GIVEN INSTRUCTION 1:
Answer these questions from the thread on a binomial congruence:
(a) For which prime does the second post say the original statement is false?
(b) What modulus does the second post propose for the corrected congruence?
(c) According to the final post, for which primes is the problem true?
GIVEN INSTRUCTION 2: In the thread on a binomial congruence, rewrite the part that opens with the words containing "I think there" and closes with "proof for this.", substituting "misprint" for "typo".
GIVEN INSTRUCTION 3: List the usernames of all the people who post in the thread on a binomial congruence.

SELECTED EXCERPT:
□ □ □ □ □ □ □
Binoial congruence(mod p)

[mutasimmim]

Prove that for any odd prime $p$ , $\binom {2p}{p}\equiv 2\pmod {p^3}$

[SANZEED]

I think there is a typo, because your statement is false for $p=3$. May be the correct statement is $2p\choose p$ $\equiv 2(mod p^{2})\forall p=$ prime. I have a proof for this.

Let us choose a set of $p$ boys and girls from a set of $p$ boys and $p$ girls. Firstly, this can be done in $2p\choose p$ ways. Now count it in another way. If we choose $i$ boys out of $p$ boys, then we have to $(p-i)$ girls out of $p$ girls. This can be done in $p\choose i$ $\times$ $p\choose p-i$ $=$ $p\choose i$ $^2$ ways. So the total number of ways to choose a set of $p$ boys and girls is $\sum_{i=0}^{p}$ $p\choose i$ $^2$. Thus,
$2p\choose p$ $=$ $\sum_{i=0}^{p}$ $p\choose i$ $^2$. Now it is a well-known identity that $p|$ $p\choose i$ if and only if $(p,i)=1$. Thus $p|$ $p\choose i$ $\forall i=1,2,3,...,p-1$. So, $p^{2}|$ $p\choose i$ $^{2}$ $ \forall i=1,2,3,...,p-1$
So, $2p\choose p$ $=$ $\sum_{i=0}^{p}$ $p\choose i$ $^2$ $\equiv$ $p\choose 0$ $+$ $p\choose p$ $\equiv 2(mod p^{2})$.

[Phlembac Adib Hasan]

@Sanzeed, there IS a typo. But It's not about the power of $p$. This problem is true for $p>3$ and simply derives from a variation of the Wolstenholme's theorem. \[\binom{ap}{bp}\equiv \binom{a}{b}\pmod{p^3}\]
□ □ □ □ □ □ □
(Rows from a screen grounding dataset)
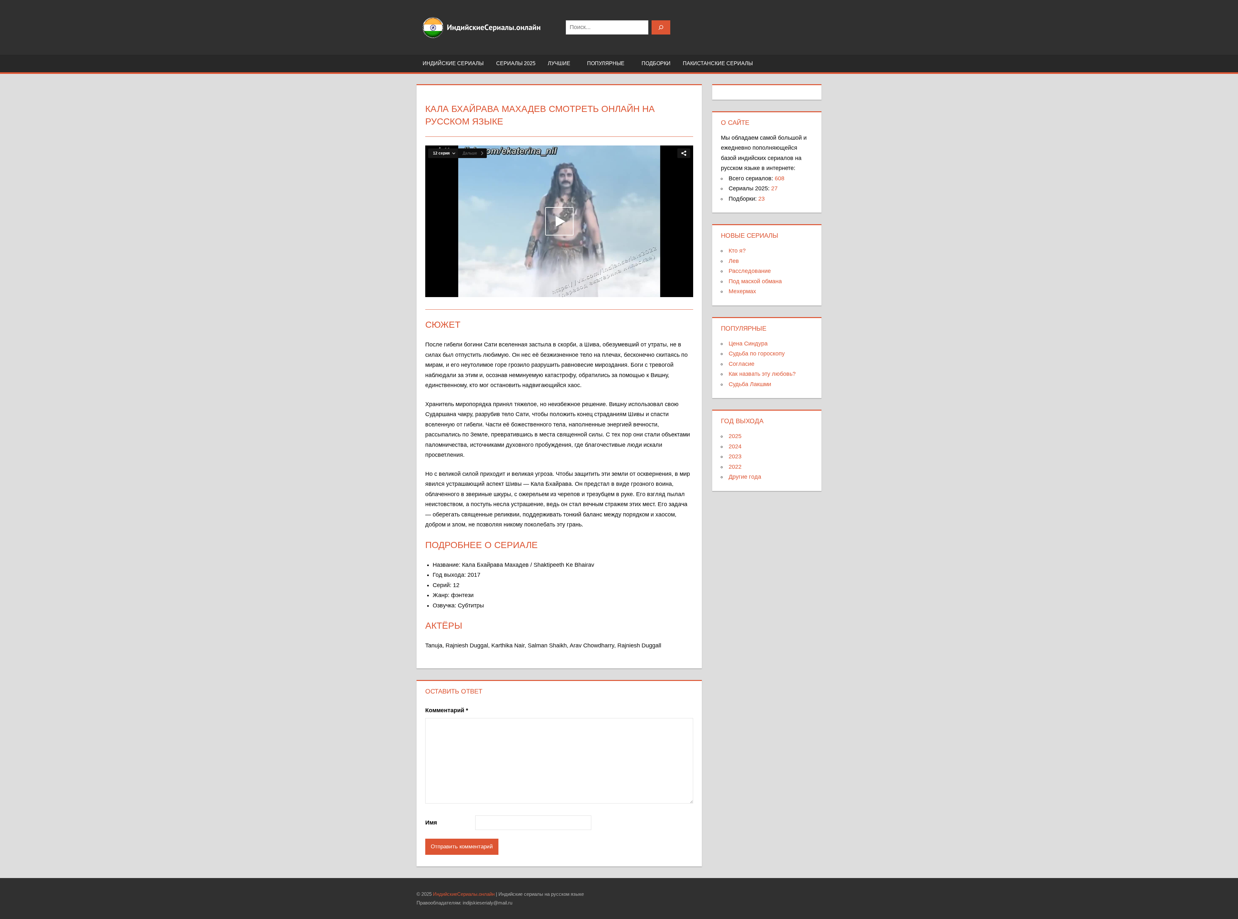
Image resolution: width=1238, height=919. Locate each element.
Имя (431, 822)
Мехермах (742, 291)
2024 (735, 446)
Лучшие (559, 63)
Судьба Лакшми (750, 384)
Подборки (656, 63)
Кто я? (737, 250)
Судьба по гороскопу (757, 353)
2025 (735, 436)
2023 (735, 456)
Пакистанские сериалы (718, 63)
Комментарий (446, 710)
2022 (735, 467)
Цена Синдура (748, 343)
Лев (734, 261)
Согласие (741, 364)
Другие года (745, 477)
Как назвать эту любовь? (762, 374)
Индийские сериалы (453, 63)
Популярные (605, 63)
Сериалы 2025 (515, 63)
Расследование (750, 271)
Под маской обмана (755, 281)
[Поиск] (661, 27)
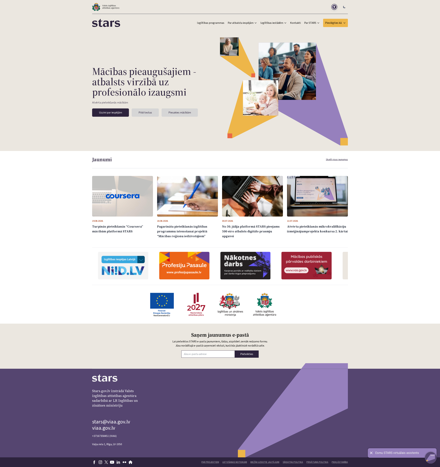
□ □ □ □ □ □ □
TASK ANSWER 1:
(a) p = 3
(b) p²
(c) p > 3

TASK ANSWER 2:
I think there is a misprint, because your statement is false for $p=3$. May be the correct statement is $2p\choose p$ $\equiv 2(mod p^{2})\forall p=$ prime. I have a proof for this.

TASK ANSWER 3:
mutasimmim
SANZEED
Phlembac Adib Hasan